■ Testo dell'esercizio:
◇ ◇ ◇ ◇ ◇ ◇ ◇
Per la costante giurisprudenza di questo Consiglio, la consulenza tecnica d’ufficio non può essere invocata per supplire al mancato assolvimento dell'onere probatorio da parte del privato (cfr. Cons. Stato Sez. II, 25 maggio 2020, n. 3269;Sez.VI, 26 marzo 2020, n. 2121;Sez. IV, 15 dicembre 2011 n.6598). La consulenza tecnica non esonera, infatti, la parte dalla prova dei fatti dalla stessa dedotti e posti a base delle proprie richieste, fatti che devono essere dimostrati dalla medesima parte alla stregua dei criteri di ripartizione dell'onere della prova posti dall'art. 2697 c.c., avendo la funzione di fornire all'attività valutativa del giudice l'apporto di cognizioni tecniche non possedute, anche in relazione alle modalità di quantificazione di un danno già provato, al fine di verificare i criteri di quantificazione forniti dalle parti (Cons. Stato Sez. V, 28 febbraio 2011, n. 1271).
Quanto all’asserito demansionamento, si tratta di domanda formulata del tutto genericamente con riferimento all’episodio della mancata attribuzione dell’incarico di Responsabile di unità operativa e alle funzioni di smistamento della corrispondenza tra i detenuti a cui sarebbe stato adibito, senza alcuna specificazione né dell’effettivo periodo di svolgimento di tale incombenza né delle concrete modalità del servizio.
◇ ◇ ◇ ◇ ◇ ◇ ◇
■ Consegna 1: Secondo il testo sulla consulenza tecnica d'ufficio, quale articolo del codice civile pone i criteri di ripartizione dell'onere della prova?
■ Consegna 2: Prosegui il testo sulla consulenza tecnica d'ufficio e sul demansionamento a partire dal punto in cui si ferma.
I record non hanno alcun legame con il testo.

■ Voci fornite:
◇ ◇ ◇ ◇ ◇ ◇ ◇
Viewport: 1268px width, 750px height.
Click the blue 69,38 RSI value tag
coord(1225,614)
◇ ◇ ◇ ◇ ◇ ◇ ◇
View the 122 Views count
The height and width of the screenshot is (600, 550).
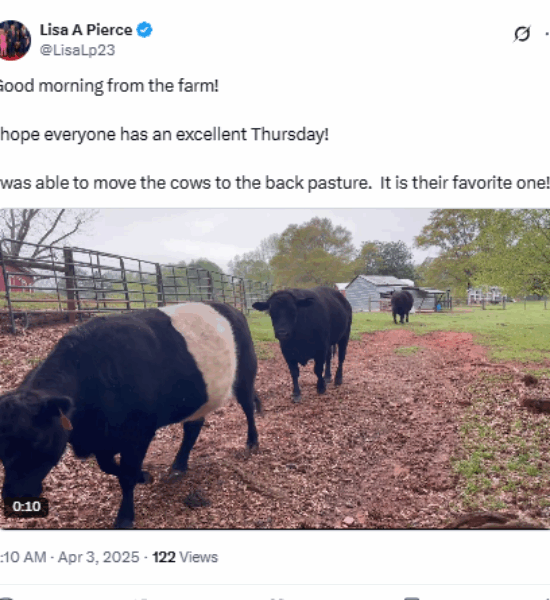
◇ ◇ ◇ ◇ ◇ ◇ ◇
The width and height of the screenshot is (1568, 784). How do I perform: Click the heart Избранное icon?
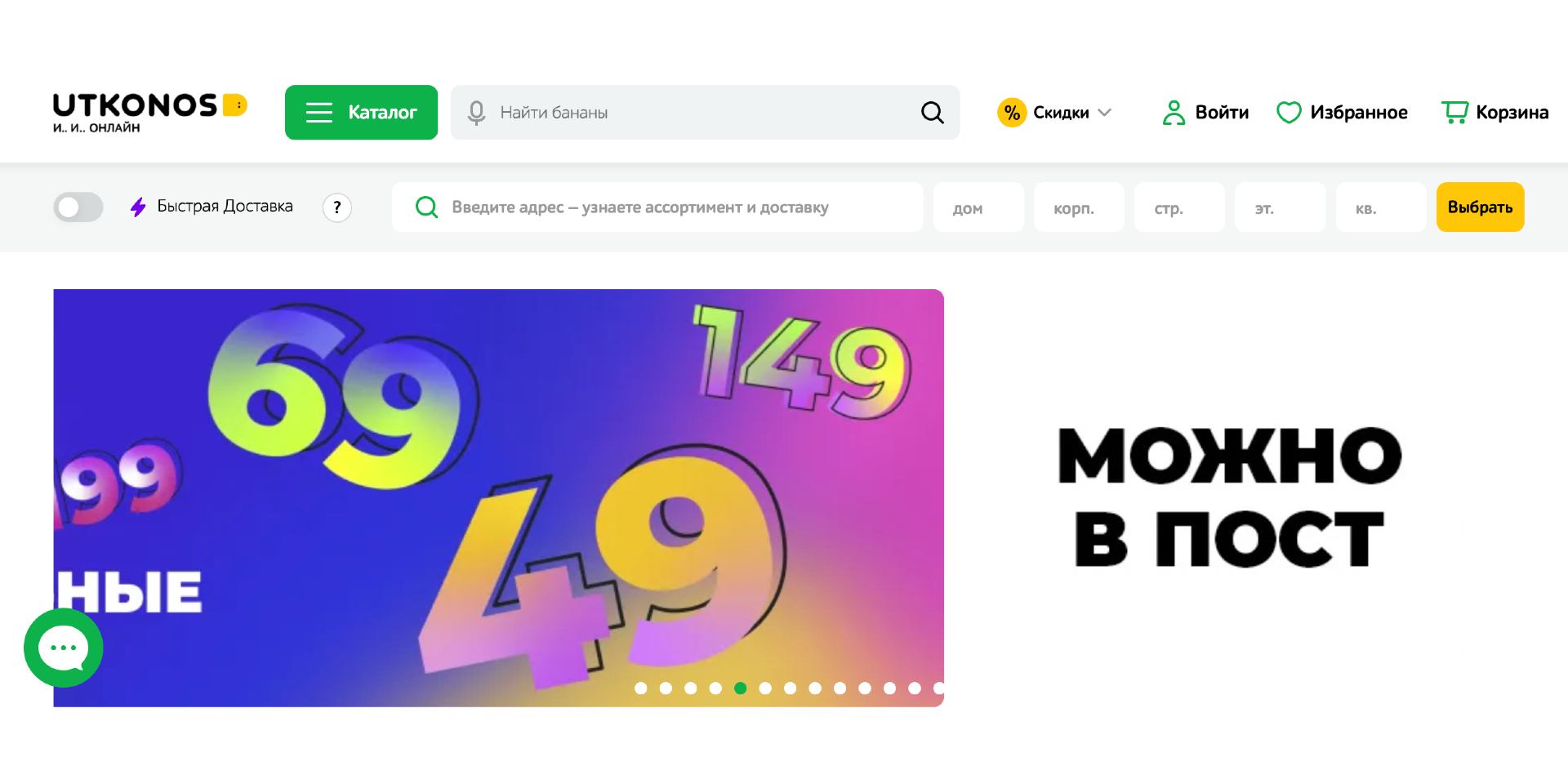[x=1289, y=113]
◇ ◇ ◇ ◇ ◇ ◇ ◇
■ Risposta 1: L'art. 2697 c.c.

■ Risposta 2:
Questo Consiglio ha già affermato (v. da ultimo, Cons. Stato, sez. III, 27 febbraio 2019, n. 1371) che “ il prestatore di lavoro, che chiede la condanna del datore di lavoro al risarcimento del danno subito a causa della lesione del proprio diritto di eseguire la prestazione lavorativa in base alla qualifica professionale rivestita (lesione idonea a determinare la dequalificazione del dipendente stesso), deve fornire la prova dell'esistenza di tale danno e del nesso di causalità con l'inadempimento, prova che costituisce presupposto indispensabile per procedere ad una valutazione equitativa” (Cass. Civ. sez. lav., 5 dicembre 2008, n. 28849).
Nel caso di specie, alla luce di quanto esposto, non risulta integrata la prova della sussistenza del danno, né degli specifici aspetti riconducibili a responsabilità del datore di lavoro pubblico, che avrebbero privato il lavoratore dello svolgimento di uno o più dei profili mansionistici afferenti alla propria qualifica, tali da potersi ricollegare causalmente ad un danno subìto e che, come si è detto, è rimasto non provato.
Altrettanto generica deve ritenersi la domanda relativa al danno esistenziale, meramente dedotto senza alcuna allegazione né in punto di fatto né di idonei elementi probatori.
Per la costante giurisprudenza di questo Consiglio, in caso di proposizione di domanda risarcitoria, l’onere della prova di tutti gli elementi costitutivi della fattispecie incombe sull’istante secondo il principio generale previsto dall’art. 2697 c.c. (cfr. Cons. Stato, sez. III, 24 dicembre 2019, n. 8813;Sez. V, 25 febbraio 2019, n. 1253;id. Sez. V, 22 gennaio 2015, n. 282).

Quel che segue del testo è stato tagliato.